Extrait du rapport de monsieur de Marqué, commandant du port, à Stora.

« Il y avait trente et un bâtiments sur rade. à midi, le 25, le désastre commença ; à six heures du soir, le temps se calma un peu. Vingt-cinq bâtiments n'existaient plus, et dans ce nombre se trouve la corvette la Marne. Les bâtiments de commerce perdent quatorze hommes.
» Quand le moment du grand danger s'est fait sentir, presque tous les équipages ont abandonné leurs bâtiments, et se sont réfugiés à bord du brig sarde l'Industrie, capitaine Ferro. Pendant la nuit du 25 au 26, il y avait à bord de ce navire cent cinquante-trois marins, y compris ceux du stationnaire. Le bon capitaine Ferro a prodigué à tous ces étrangers qu'il avait à bord tous les services possibles. »
Souvenirs du capitaine Gavoti, commandant l'Adolfo.

« Le 25, le vent était au nord-ouest faible brise ; le temps était couvert et pluvieux ; la mer du large était monstrueuse. Tout enfin, dans l'état du temps et de la mer, annonçait un raz de marée, phénomène peu connu dans la Méditerranée.

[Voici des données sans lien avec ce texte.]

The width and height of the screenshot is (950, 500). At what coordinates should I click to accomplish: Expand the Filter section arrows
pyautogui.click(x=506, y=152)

» à midi et demi, le désastre commença. Les navires mouillés dans la crique de Stora disparaissaient sous la lame ou étaient emportés par elle. Ceux qui résistaient, par suite de la bonne tenue du fond, sombraient sur place, et enfin les autres chaviraient dans le sens de la longueur, malgré les ancres qui les retenaient à l'avant. De ce nombre on cite une goélette espagnole chargée de bestiaux et une goélette toscane, qui, après avoir chaviré la quille en l'air, passa, avec sa mâture renversée, sur les débris de la Marne, entre le grand mât et le mât de misaine de cette corvette, et fut planter son beaupré à terre dans les falaises qui bordent la plage près du port de Stora. On saborda ce navire pour en retirer les marchandises qui y étaient enfermées.

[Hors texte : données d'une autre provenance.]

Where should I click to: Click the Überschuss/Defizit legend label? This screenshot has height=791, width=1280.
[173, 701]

» Le capitaine Gavoti profite du temps qui s'écoule d'un brisant à un autre pour couper le câble de son navire. Il est favorisé dans cette manœuvre par l'expérience de ses vieux matelots. Poussé par le second brisant, après avoir fait une demi-évolution par l'arrière, il vient s'échouer à deux longueurs de navire de terre, dans la crique de Stora, ce qui permet à son équipage et à celui de la Mathilde et de plusieurs bateaux allèges, qui s'étaient réfugiés à son bord, de mettre pied à terre et à sec. Peu d'instants après, l'Adolfo disparaissait, emporté par le retrait d'une effroyable masse d'eau qui l'avait entouré de toutes parts, sans que jamais le capitaine Gavoti et son équipage aient rien pu découvrir qui ait appartenu à leur navire. »

Le bateau stationnaire l'Arach, à bord duquel on avait la veille déposé deux cent mille francs pour payer l'armée, tint bon sur ses amarres, mais sa mâture et tout ce qui, sur le pont, donna prise à la lame, fut emporté.
Trois bâtiments de commerce : un génois, un toscan et un français sont les seuls bâtiment qui soient restés sur rade à la suite de ce désastre.